◆ WORK REQUEST: The expected output is every entry, repeated exactly.

◆ DATA SHOWN:

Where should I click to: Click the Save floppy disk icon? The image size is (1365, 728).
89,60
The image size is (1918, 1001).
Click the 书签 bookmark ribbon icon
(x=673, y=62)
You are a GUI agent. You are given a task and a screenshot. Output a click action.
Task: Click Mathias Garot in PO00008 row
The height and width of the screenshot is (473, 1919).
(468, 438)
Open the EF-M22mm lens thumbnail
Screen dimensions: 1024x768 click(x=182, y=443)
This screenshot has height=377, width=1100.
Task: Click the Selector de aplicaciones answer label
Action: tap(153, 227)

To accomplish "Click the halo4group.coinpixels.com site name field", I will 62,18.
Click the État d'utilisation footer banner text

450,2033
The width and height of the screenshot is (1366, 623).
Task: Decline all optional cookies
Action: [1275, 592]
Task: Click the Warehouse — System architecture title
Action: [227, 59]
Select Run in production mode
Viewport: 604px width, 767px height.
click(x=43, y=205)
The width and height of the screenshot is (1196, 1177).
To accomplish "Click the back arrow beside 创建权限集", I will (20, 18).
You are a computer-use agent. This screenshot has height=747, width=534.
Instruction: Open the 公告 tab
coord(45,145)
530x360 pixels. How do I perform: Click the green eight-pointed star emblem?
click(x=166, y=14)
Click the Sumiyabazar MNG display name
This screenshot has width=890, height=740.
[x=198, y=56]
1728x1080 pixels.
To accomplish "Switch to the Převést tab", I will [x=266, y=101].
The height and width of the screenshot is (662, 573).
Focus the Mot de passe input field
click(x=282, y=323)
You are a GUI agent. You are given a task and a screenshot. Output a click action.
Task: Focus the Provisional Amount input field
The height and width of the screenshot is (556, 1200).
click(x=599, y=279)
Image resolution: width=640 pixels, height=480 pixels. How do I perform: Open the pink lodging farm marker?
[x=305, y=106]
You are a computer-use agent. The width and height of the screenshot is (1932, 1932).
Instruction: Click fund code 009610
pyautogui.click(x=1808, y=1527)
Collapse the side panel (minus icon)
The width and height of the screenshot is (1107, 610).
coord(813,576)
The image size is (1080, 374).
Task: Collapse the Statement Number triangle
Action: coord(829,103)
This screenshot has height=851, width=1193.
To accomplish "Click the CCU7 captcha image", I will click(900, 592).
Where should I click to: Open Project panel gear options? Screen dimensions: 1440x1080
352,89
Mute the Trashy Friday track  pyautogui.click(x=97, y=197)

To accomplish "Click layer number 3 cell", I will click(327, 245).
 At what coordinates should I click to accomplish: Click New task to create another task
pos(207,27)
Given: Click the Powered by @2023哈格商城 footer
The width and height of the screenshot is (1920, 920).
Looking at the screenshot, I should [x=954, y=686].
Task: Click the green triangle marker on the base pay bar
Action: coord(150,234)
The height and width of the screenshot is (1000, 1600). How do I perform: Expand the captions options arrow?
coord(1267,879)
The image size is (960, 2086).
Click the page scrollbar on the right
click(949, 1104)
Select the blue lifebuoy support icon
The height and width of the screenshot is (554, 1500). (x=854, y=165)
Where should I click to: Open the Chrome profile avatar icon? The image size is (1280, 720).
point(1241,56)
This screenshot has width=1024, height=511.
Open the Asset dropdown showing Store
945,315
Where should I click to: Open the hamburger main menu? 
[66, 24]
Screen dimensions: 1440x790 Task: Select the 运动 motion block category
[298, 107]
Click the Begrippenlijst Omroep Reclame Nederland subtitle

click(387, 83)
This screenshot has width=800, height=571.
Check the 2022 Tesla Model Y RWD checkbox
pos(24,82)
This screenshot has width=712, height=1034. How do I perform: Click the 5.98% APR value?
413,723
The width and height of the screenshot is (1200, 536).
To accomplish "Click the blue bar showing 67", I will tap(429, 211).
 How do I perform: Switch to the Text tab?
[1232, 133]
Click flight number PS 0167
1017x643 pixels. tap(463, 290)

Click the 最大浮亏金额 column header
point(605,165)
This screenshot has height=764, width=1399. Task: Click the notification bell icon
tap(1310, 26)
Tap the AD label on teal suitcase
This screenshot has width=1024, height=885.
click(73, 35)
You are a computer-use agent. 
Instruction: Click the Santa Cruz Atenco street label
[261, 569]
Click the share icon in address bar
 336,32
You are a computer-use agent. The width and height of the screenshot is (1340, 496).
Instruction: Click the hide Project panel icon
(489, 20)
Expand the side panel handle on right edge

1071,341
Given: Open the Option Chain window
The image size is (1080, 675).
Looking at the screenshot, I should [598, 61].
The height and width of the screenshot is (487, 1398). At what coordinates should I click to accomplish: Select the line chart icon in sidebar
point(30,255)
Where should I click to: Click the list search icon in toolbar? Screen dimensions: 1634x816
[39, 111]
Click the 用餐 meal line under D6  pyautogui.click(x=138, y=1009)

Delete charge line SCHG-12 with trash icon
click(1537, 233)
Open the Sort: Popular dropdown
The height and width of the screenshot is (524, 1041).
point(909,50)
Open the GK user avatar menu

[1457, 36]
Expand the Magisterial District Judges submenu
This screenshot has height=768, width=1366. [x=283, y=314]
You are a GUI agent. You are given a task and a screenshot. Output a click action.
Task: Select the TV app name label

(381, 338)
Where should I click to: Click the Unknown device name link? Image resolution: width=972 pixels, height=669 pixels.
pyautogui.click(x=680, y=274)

◆ EXERCISE OUTPUT:
Where should I click to: Click the Save floppy disk icon? The image size is (1365, 728).
89,60
The image size is (1918, 1001).
Click the 书签 bookmark ribbon icon
(x=673, y=62)
You are a GUI agent. You are given a task and a screenshot. Output a click action.
Task: Click Mathias Garot in PO00008 row
The height and width of the screenshot is (473, 1919).
(468, 438)
Open the EF-M22mm lens thumbnail
Screen dimensions: 1024x768 click(x=182, y=443)
This screenshot has height=377, width=1100.
Task: Click the Selector de aplicaciones answer label
Action: tap(153, 227)

To accomplish "Click the halo4group.coinpixels.com site name field", I will 62,18.
Click the État d'utilisation footer banner text

450,2033
The width and height of the screenshot is (1366, 623).
Task: Decline all optional cookies
Action: [1275, 592]
Task: Click the Warehouse — System architecture title
Action: [227, 59]
Select Run in production mode
Viewport: 604px width, 767px height.
click(x=43, y=205)
The width and height of the screenshot is (1196, 1177).
To accomplish "Click the back arrow beside 创建权限集", I will (20, 18).
You are a computer-use agent. This screenshot has height=747, width=534.
Instruction: Open the 公告 tab
coord(45,145)
530x360 pixels. How do I perform: Click the green eight-pointed star emblem?
click(x=166, y=14)
Click the Sumiyabazar MNG display name
This screenshot has width=890, height=740.
[x=198, y=56]
1728x1080 pixels.
To accomplish "Switch to the Převést tab", I will [x=266, y=101].
The height and width of the screenshot is (662, 573).
Focus the Mot de passe input field
click(x=282, y=323)
You are a GUI agent. You are given a task and a screenshot. Output a click action.
Task: Focus the Provisional Amount input field
The height and width of the screenshot is (556, 1200).
click(x=599, y=279)
Image resolution: width=640 pixels, height=480 pixels. How do I perform: Open the pink lodging farm marker?
[x=305, y=106]
You are a computer-use agent. The width and height of the screenshot is (1932, 1932).
Instruction: Click fund code 009610
pyautogui.click(x=1808, y=1527)
Collapse the side panel (minus icon)
The width and height of the screenshot is (1107, 610).
coord(813,576)
The image size is (1080, 374).
Task: Collapse the Statement Number triangle
Action: coord(829,103)
This screenshot has height=851, width=1193.
To accomplish "Click the CCU7 captcha image", I will click(900, 592).
Where should I click to: Open Project panel gear options? Screen dimensions: 1440x1080
352,89
Mute the Trashy Friday track  pyautogui.click(x=97, y=197)

To accomplish "Click layer number 3 cell", I will click(327, 245).
 At what coordinates should I click to accomplish: Click New task to create another task
pos(207,27)
Given: Click the Powered by @2023哈格商城 footer
The width and height of the screenshot is (1920, 920).
Looking at the screenshot, I should [x=954, y=686].
Task: Click the green triangle marker on the base pay bar
Action: coord(150,234)
The height and width of the screenshot is (1000, 1600). How do I perform: Expand the captions options arrow?
coord(1267,879)
The image size is (960, 2086).
Click the page scrollbar on the right
click(949, 1104)
Select the blue lifebuoy support icon
The height and width of the screenshot is (554, 1500). (x=854, y=165)
Where should I click to: Open the Chrome profile avatar icon? The image size is (1280, 720).
point(1241,56)
This screenshot has width=1024, height=511.
Open the Asset dropdown showing Store
945,315
Where should I click to: Open the hamburger main menu? 
[66, 24]
Screen dimensions: 1440x790 Task: Select the 运动 motion block category
[298, 107]
Click the Begrippenlijst Omroep Reclame Nederland subtitle

click(387, 83)
This screenshot has width=800, height=571.
Check the 2022 Tesla Model Y RWD checkbox
pos(24,82)
This screenshot has width=712, height=1034. How do I perform: Click the 5.98% APR value?
413,723
The width and height of the screenshot is (1200, 536).
To accomplish "Click the blue bar showing 67", I will tap(429, 211).
 How do I perform: Switch to the Text tab?
[1232, 133]
Click flight number PS 0167
1017x643 pixels. tap(463, 290)

Click the 最大浮亏金额 column header
point(605,165)
This screenshot has height=764, width=1399. Task: Click the notification bell icon
tap(1310, 26)
Tap the AD label on teal suitcase
This screenshot has width=1024, height=885.
click(73, 35)
You are a computer-use agent. 
Instruction: Click the Santa Cruz Atenco street label
[261, 569]
Click the share icon in address bar
 336,32
You are a computer-use agent. The width and height of the screenshot is (1340, 496).
Instruction: Click the hide Project panel icon
(489, 20)
Expand the side panel handle on right edge

1071,341
Given: Open the Option Chain window
The image size is (1080, 675).
Looking at the screenshot, I should [598, 61].
The height and width of the screenshot is (487, 1398). At what coordinates should I click to accomplish: Select the line chart icon in sidebar
point(30,255)
Where should I click to: Click the list search icon in toolbar? Screen dimensions: 1634x816
[39, 111]
Click the 用餐 meal line under D6  pyautogui.click(x=138, y=1009)

Delete charge line SCHG-12 with trash icon
click(1537, 233)
Open the Sort: Popular dropdown
The height and width of the screenshot is (524, 1041).
point(909,50)
Open the GK user avatar menu

[1457, 36]
Expand the Magisterial District Judges submenu
This screenshot has height=768, width=1366. [x=283, y=314]
You are a GUI agent. You are given a task and a screenshot. Output a click action.
Task: Select the TV app name label

(381, 338)
Where should I click to: Click the Unknown device name link? Image resolution: width=972 pixels, height=669 pixels.
pyautogui.click(x=680, y=274)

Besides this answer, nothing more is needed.